Raimunda mais eu e os meninos.
Pegamos nossas poucas coisas.
Saímos da vila rapidamente.
Fomos pro meio do mato,
de volta pro sitio dos meus pais.
Pelo menos ali não morreríamos de fome.
E estaríamos protegidos da violência.
Tínhamos sido expulsos por jagunços.
Tomaram a nossa casinha na vila.
O coronel Ambrósio determinou.
Ele fazia e desfazia: mandava em tudo ali.
No prefeito, no juiz, no delegado, no padre...
Até em Deus, diziam.
Mas eu não acredito nisso.
Deus é maior.
Água no sertão tem pouca.
Tinha mais boca para beber agora,
o pai falou.
Tocou cavar um poço novo,
ele me ajudaria.
Então cavamos, cavamos, tinha pedras no caminho.
Minha visão ficava turva por vezes.
Foram muitos dias de cavação.
Os meninos ajudavam um pouco.
Raimunda ajudava bastante.
Meu pai mais ainda.
Mãinha cuidava da casa e da comida.
Pouca, mas suficiente para nós todos.
O poço ia indo terra adentro.
Cavamos tanto que um dia encontrei um óleo negro.
Era petróleo, começou a sair devagar,
como água muito suja.
Mas depois esguichou da terra, me deixou preto de óleo.
Foi difícil sair do poço, mas pai me acudiu logo.

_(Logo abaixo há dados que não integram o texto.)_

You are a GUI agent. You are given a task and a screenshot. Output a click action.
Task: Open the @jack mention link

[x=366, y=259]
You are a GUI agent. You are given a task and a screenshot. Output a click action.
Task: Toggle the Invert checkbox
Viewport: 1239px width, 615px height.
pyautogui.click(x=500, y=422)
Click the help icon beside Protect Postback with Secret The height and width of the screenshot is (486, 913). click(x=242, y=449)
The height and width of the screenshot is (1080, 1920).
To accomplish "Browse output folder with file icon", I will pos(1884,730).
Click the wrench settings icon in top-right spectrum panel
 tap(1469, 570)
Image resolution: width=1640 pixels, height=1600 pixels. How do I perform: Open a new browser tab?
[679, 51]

Logo vamos ter máquina instalada no sítio.
Vai bombear, extrair óleo negro da terra.
O dinheiro também vai jorrar na conta do banco, disseram.
Não consegui tirar toda a pretidão
daquele primeiro óleo que caiu sobre mim.
Ainda estou bastante escuro.
Eu rio muito da situação quando tomo banho.
Acho que isso é o tal do humor negro.